LA GUERRE, CETTE HORREUR « PRODUIT » DES LAISSÉS POUR COMPTE, EN PARTICULIER DES MINEURS QUI SE METTENT EN MIGRATION. UN PHÉNOMÈNE QUI N’A RIEN DE NOUVEAU. SEULE NOTRE MANIÈRE DE LE NOMMER ÉVOLUE : ORPHELINS DE GUERRE, JEUNES SANS PAPIERS, MINEURS NON ACCOMPAGNÉS (MNA), MINEURS ISOLÉS ÉTRANGERS (MIE). QUE DEVIENNENT CES JEUNES QUI TROUVENT REFUGE À DEUX PAS DE CHEZ NOUS ?

DANS LES FAITS

À Toulouse, retenons la date d’un basculement éthique : le 12 avril 2016. Depuis, le Conseil Départemental de la Haute-Garonne (CD31) refuse de prendre en charge les jeunes tant qu’ils n’ont pas fait la preuve de leur minorité. Le conseil départemental (CD31), qui a pour mission l’accueil inconditionnel des mineurs, s’octroie le pouvoir de juger de la minorité des jeunes et de la crédibilité de leurs récits. On se méfie du jeune qui se présente au terme d’un long parcours : « S’il n’était pas mineur comme il le prétend ? Et puis, d’où vient-il ? Est-il isolé ? Son récit de vie est-il véridique ? ». S’est installé un glissement institutionnel qui est surtout politique.

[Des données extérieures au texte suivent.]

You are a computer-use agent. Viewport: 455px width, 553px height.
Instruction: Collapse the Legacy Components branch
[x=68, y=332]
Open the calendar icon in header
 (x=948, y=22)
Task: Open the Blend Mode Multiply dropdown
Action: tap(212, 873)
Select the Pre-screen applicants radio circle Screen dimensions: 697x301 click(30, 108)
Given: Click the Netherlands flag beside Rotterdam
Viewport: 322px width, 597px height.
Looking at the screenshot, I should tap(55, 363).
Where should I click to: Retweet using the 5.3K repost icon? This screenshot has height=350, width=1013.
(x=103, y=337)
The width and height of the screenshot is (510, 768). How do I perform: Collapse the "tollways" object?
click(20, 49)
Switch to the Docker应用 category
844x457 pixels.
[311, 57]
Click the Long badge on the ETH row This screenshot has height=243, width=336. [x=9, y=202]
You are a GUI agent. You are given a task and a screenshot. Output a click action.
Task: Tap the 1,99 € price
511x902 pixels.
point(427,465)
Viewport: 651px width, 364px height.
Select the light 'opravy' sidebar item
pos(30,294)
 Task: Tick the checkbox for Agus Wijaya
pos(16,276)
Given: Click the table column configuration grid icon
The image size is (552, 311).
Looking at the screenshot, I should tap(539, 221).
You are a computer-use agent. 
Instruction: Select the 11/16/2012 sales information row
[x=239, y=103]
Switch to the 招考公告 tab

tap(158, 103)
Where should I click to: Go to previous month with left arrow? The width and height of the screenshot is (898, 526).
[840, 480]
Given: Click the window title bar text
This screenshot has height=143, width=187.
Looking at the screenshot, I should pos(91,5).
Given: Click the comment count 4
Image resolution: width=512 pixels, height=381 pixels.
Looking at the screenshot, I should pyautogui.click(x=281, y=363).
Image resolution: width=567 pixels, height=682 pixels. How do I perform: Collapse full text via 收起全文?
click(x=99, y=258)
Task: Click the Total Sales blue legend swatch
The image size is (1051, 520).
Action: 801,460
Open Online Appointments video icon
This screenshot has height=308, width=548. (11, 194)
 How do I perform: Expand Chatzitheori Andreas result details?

Qui sont ces jeunes ? Invisibles dans la cité, ils sont relégués dans un lieu en périphérie avec peu de droits ouverts. Ils sont trop souvent instrumentalisés comme boucs émissaires par des discours politico-populistes. Ils sont catégorisés – “Le migrant” – sans égard pour la singularité des parcours.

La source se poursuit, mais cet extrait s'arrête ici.